だからだろうか。普段であれば受け流せるような軽口に動揺してしまったのは。
「開発が遅れているようですな。我々をも上回る先進技術を持つなどというから招いてみたが、ただのコミュニケーション能力の欠如した御嬢さんかね」
「郁さんの技術は確かです」
庇ってくれる学者の陰で、郁はきゅっと唇を噛んだ。
「……確かに、対人関係は問題有りよ。でも、私は共感能力でそれを補うの。コミュ障一人も許容できない社会に私は不要ね。でも、やるべき事はやらせてもらうわ」
時間は過ぎ、隕石の落下時刻は迫る。
「市民たちの様子はどうですか。動揺などは」
「都市を離れる事は大多数が反対よ。今の首相が優れた指導者の遺伝子を継ぎ、それを体現している事を知っている。皆、従うでしょう」
艦長はそう言った。なら、自分はただ目の前の機械と格闘するだけ。
「やはり問題は出力ですね。隕石の質量を破壊できるだけのエネルギーとなると。郁さん方の旗艦に頼るとしても、伝達手段を確立しなくては。並の電線や回路にそのまま乗せれば軽く溶解するだけの熱量です」
「誰が私の価値を決めるの? コミュ障だって貢献できるわ」
郁の唐突な呟きに、学者は口をつぐむ。
「…すみません。私には分かりません。精神や哲学は、専門ではないので」
「そう。機械の話は、凄く楽しそうなのにするのにね」
「……郁さんは、他者の心を読む共感能力をお持ちと。大勢の心を読んで、混乱しませんか」
「受信時に思念を圧縮するから」
言いながら、不思議な予感に包まれた。大切な歯車が、転がっているような。そうだ。
「私が共感能力で、旗艦の出力を圧縮して撃てば!」
隕石を破壊するだけの出力にまで届く。
「いけるわ。皮肉ね。社会が私に不適合というのであれば、その不適合者に救われたとき、社会は今度はどんな評価を私にくれるのかしらね」
型にはまった白衣と眼鏡を身に着けた学者は、呆けるような様子でそんな郁を眺めていた。郁のような人間は、遺伝的にも調整の行きわたったこの社会では、お目にかかれないに違いない。

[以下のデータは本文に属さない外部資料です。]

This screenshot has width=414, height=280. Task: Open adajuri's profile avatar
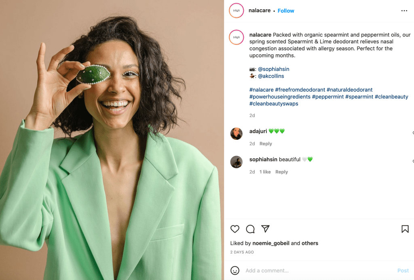coord(237,134)
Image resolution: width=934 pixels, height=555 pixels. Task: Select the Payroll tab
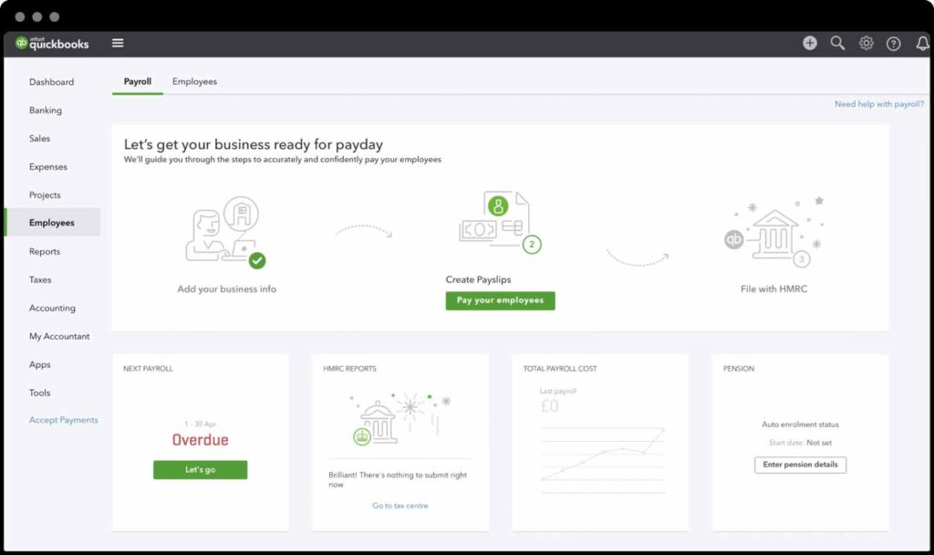tap(137, 81)
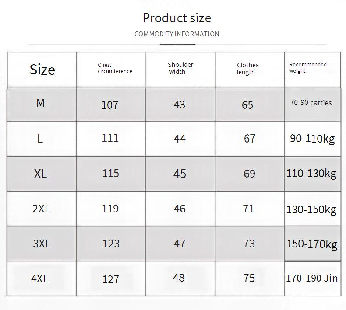Select the M size row label
Image resolution: width=346 pixels, height=310 pixels.
(40, 103)
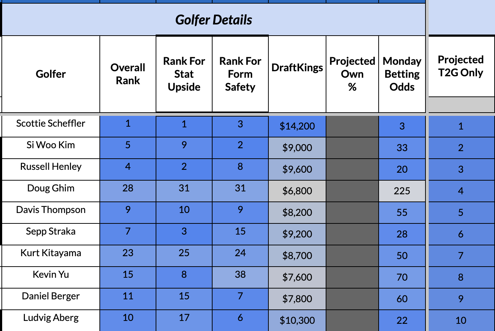Click Doug Ghim's 225 betting odds cell
This screenshot has width=495, height=331.
coord(402,191)
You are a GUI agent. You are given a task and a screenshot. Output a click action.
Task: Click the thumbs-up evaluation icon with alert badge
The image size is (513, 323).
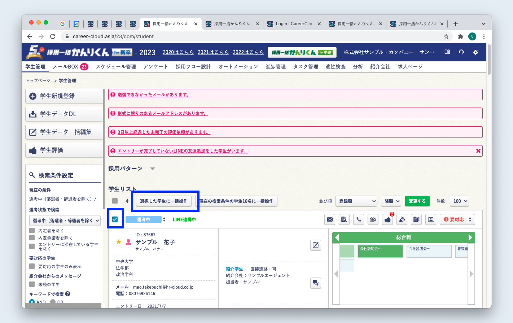[x=387, y=219]
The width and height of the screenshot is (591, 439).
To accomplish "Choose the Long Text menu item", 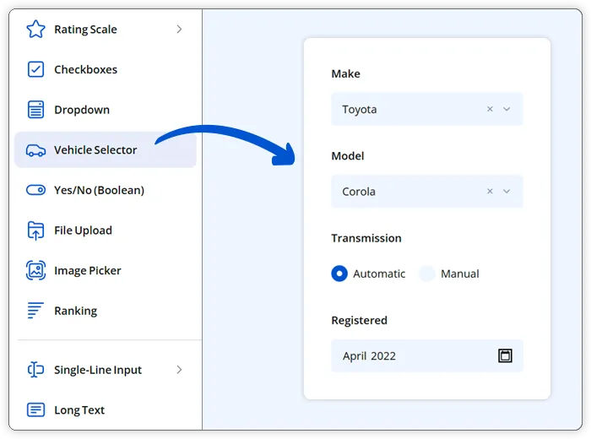I will point(79,410).
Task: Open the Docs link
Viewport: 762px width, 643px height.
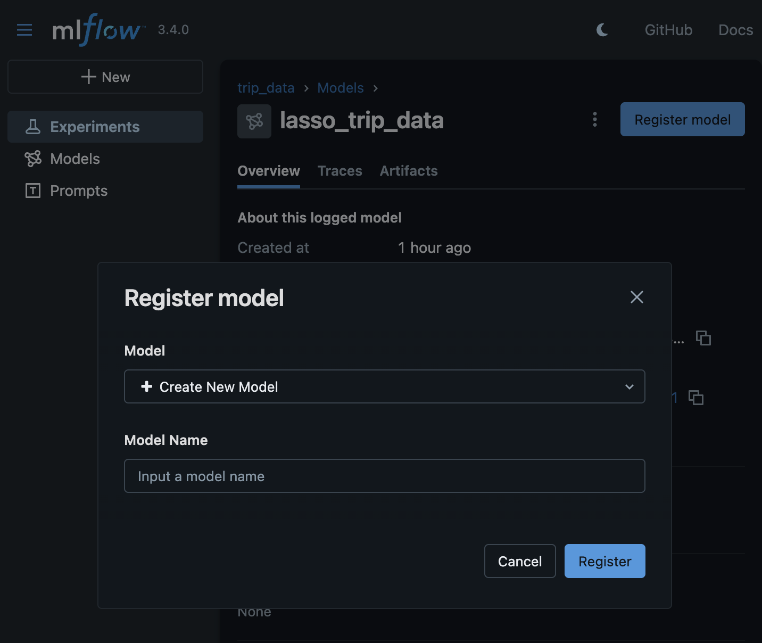Action: click(x=735, y=30)
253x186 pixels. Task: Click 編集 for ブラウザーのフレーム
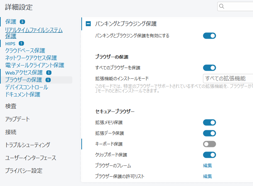[207, 165]
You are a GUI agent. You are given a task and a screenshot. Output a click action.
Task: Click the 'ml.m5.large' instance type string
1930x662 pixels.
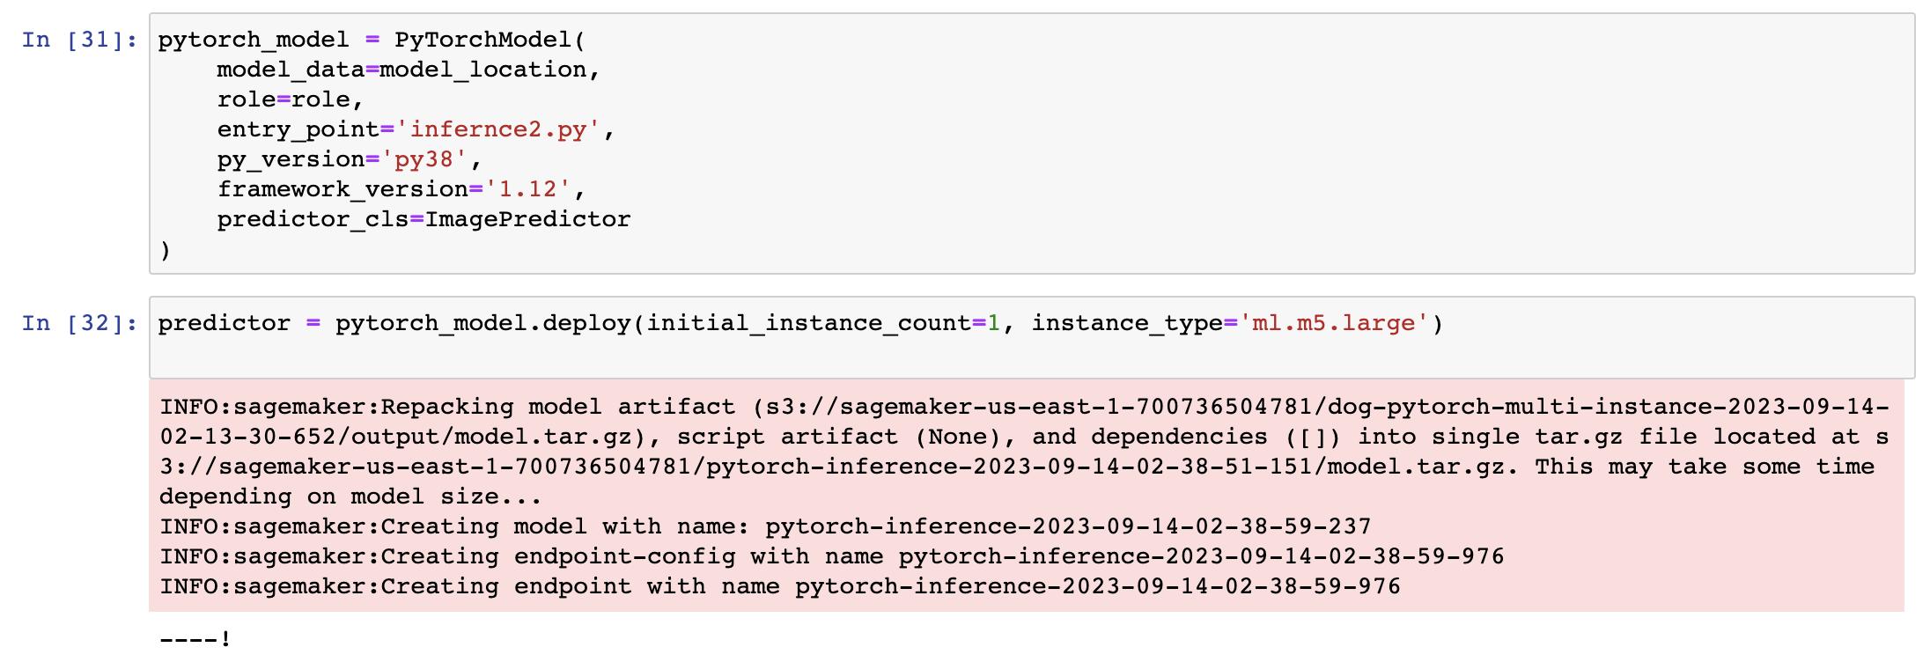point(1334,323)
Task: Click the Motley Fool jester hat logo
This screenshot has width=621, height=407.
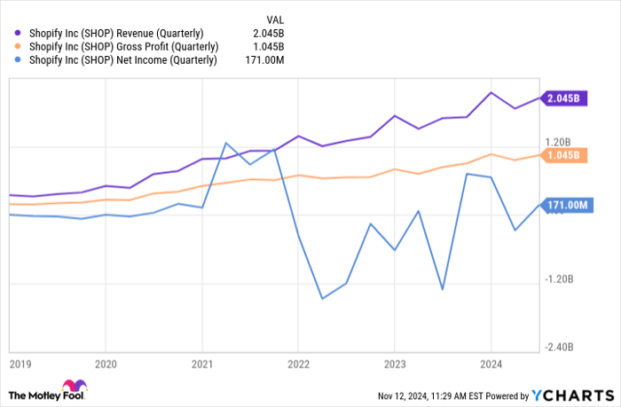Action: pos(75,387)

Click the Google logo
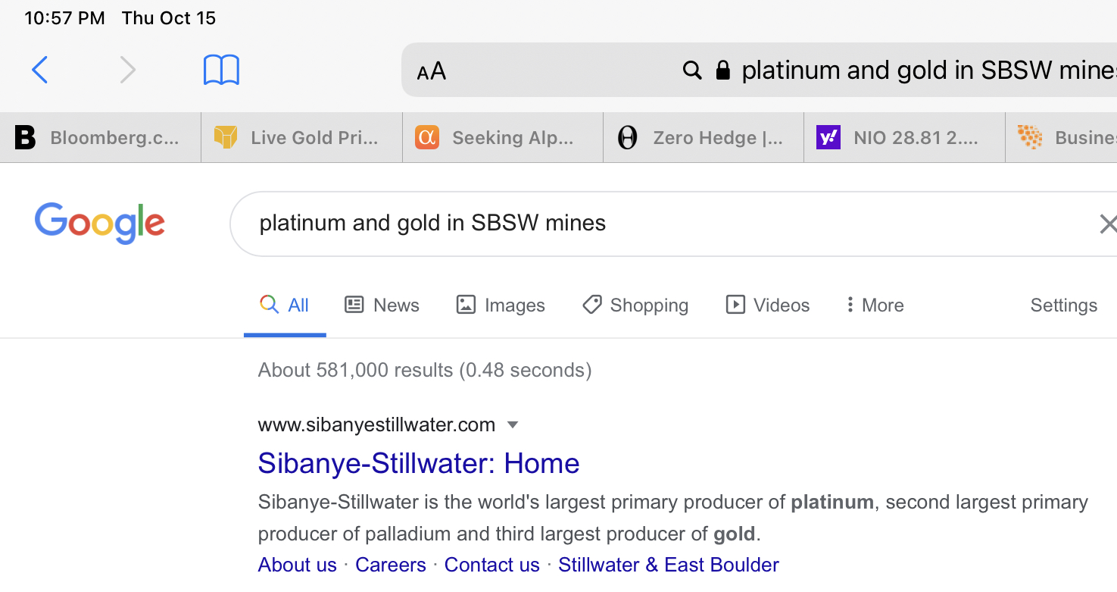pos(99,223)
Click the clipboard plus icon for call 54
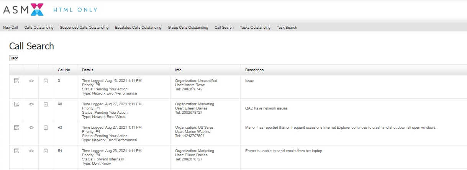The width and height of the screenshot is (467, 170). click(x=46, y=151)
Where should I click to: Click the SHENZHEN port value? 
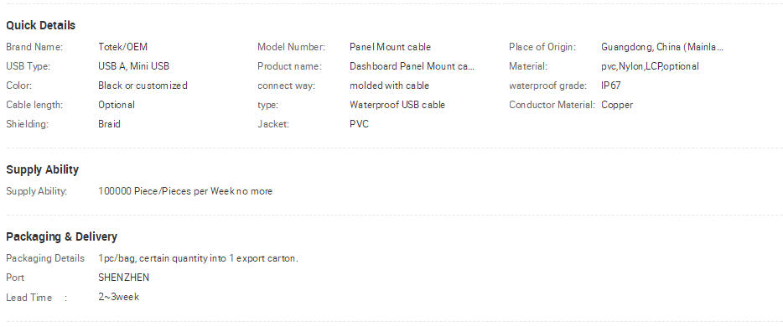124,278
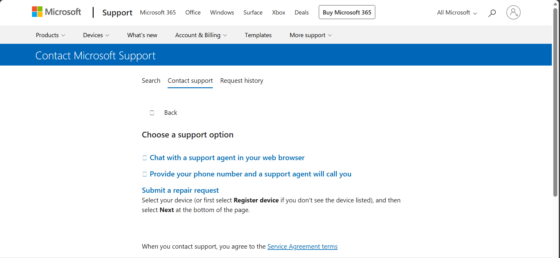
Task: Switch to the Search tab
Action: coord(151,81)
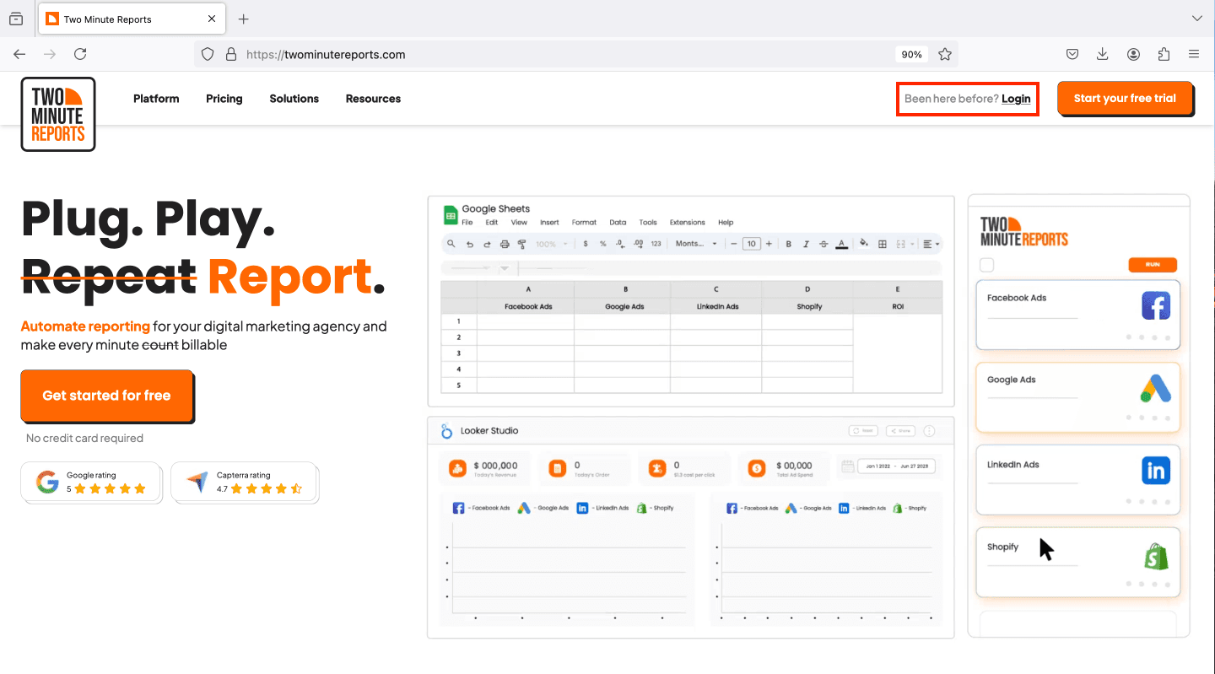The image size is (1215, 674).
Task: Click the Two Minute Reports logo
Action: point(58,115)
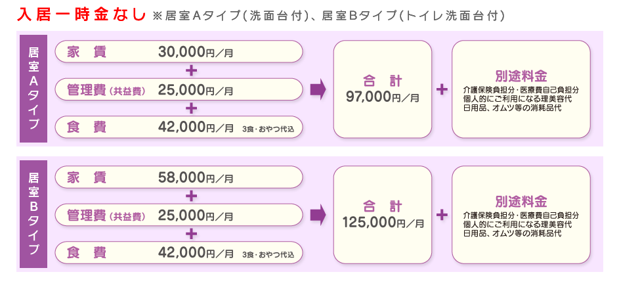
Task: Select the 居室Bタイプ purple label
Action: [x=33, y=215]
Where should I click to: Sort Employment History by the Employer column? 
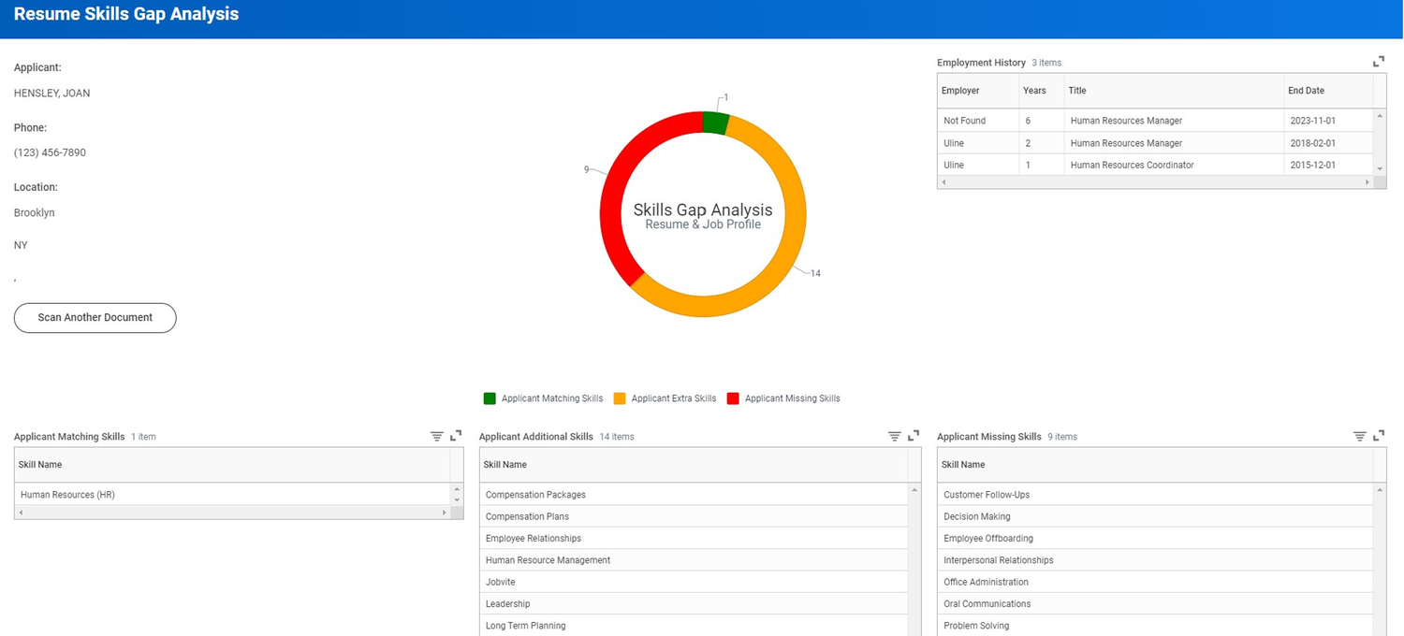point(959,90)
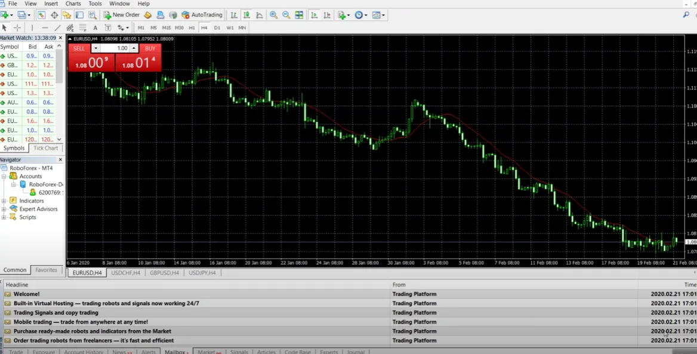This screenshot has width=697, height=354.
Task: Toggle the AutoTrading button
Action: 202,15
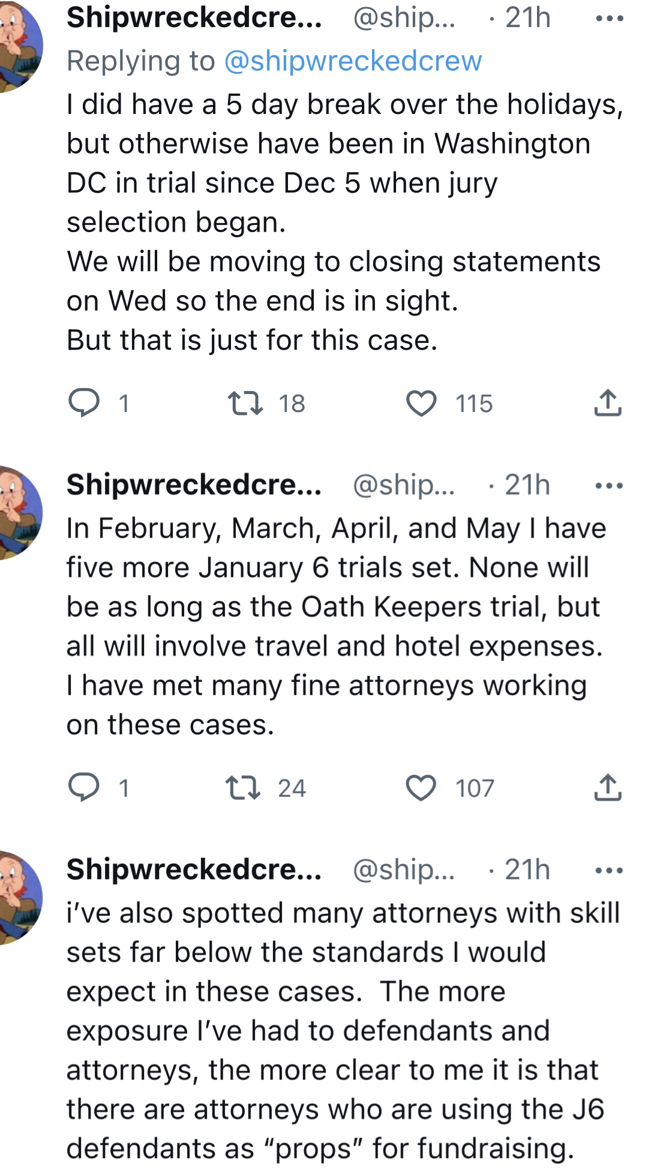Open more options on second tweet
Viewport: 660px width, 1173px height.
click(610, 485)
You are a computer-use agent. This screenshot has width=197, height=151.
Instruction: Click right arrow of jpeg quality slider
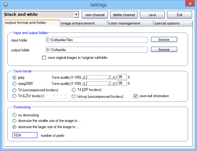(x=114, y=77)
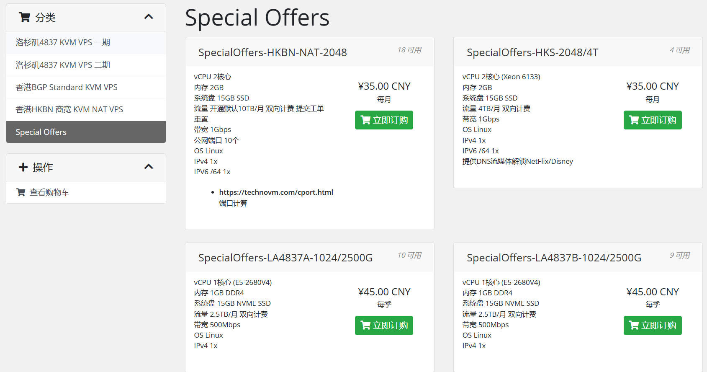The image size is (707, 372).
Task: Order the SpecialOffers-HKBN-NAT-2048 plan
Action: [384, 120]
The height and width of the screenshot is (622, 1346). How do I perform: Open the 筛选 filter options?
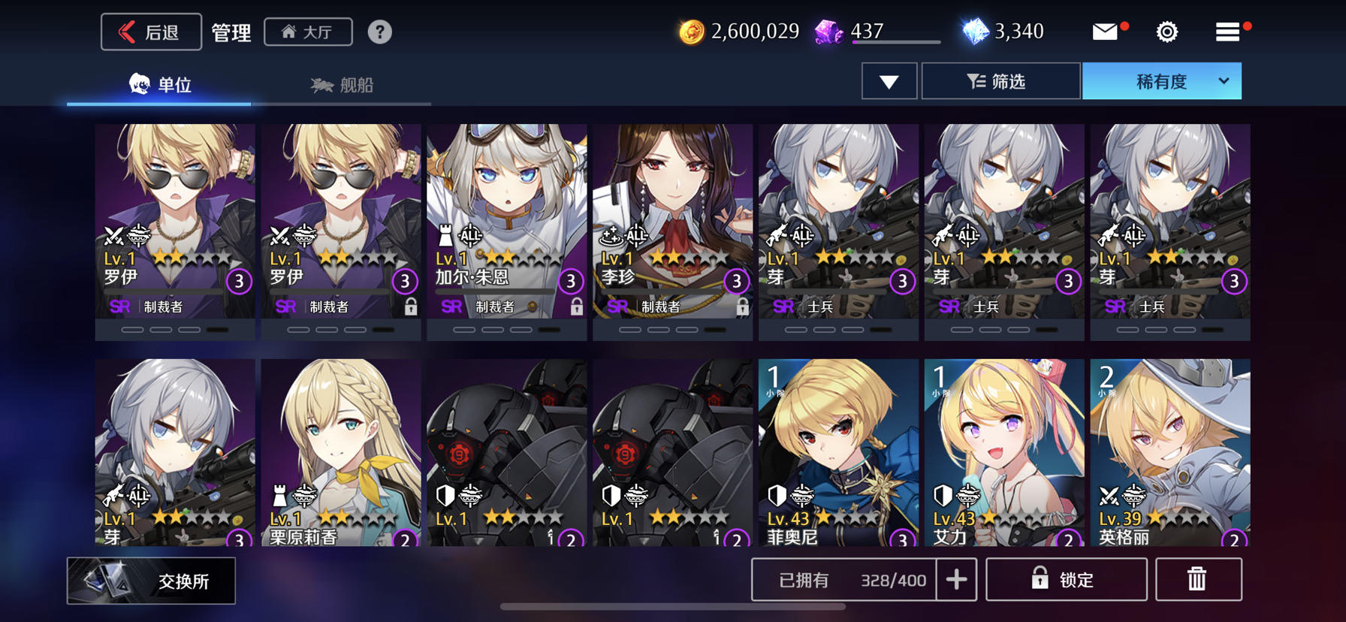click(1000, 81)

「そうした情緒的な余分も、我々には排除してきました。しかし、郁さんには我々にない魅力が確かにあると、思います」
「愚行ね。遺伝子操作なんて」
あやこの言葉に、にべもないなと首相は苦笑するしかない。
二人は食事をしていた。首相がセッティングした晩餐会。白いテーブルクロス。地底の人工的な夜景。流れるピアノの音色がやや感傷的すぎるのが気になったが、悪い趣向ではなかった。
「それは我々への根本からの大否定だね」
「私は嫌よ、定まった人生なんて。完全な調和の元では、サプライズは訪れない。たとえば恋とか」
「そうかもしれない。きっとそれは辛い事だと、この数日は特に思うようになった」
「うちの副長たちが今働いているけど、万全を期すならやはり疎開を進めるわ。都市が滅びても、復興は出来るはずよ」
「覆水盆に返らず。僕等は脆くなりすぎた。ワイルドさを失った。一歩外に出れば……平凡な細菌にでもすぐさまやられる」
「私たちに出来ることは、なんでも」
「すでに充分すぎる程にして頂いている。素敵な時間を有難う、愛しい人よ」
「……いいえ私達は友人よ。艦長たる者、距離を置いて冷静であれ」
「失恋の痛みというものも、享受しなくてはならないのだろう。我々の失ったものを知るためには。しかしこの痛みは、中々耐え難い。……それでも、君が美しく素敵な人である事には変わりない。そんな君を前にしていられる僕は、やはり幸福なのだろう」
小さな余震が二人の体を震わせた。グラスに注いだシャンパンが揺れ、細かな気泡が弾ける。ピアノの旋律は途切れることなく流れ続けていた。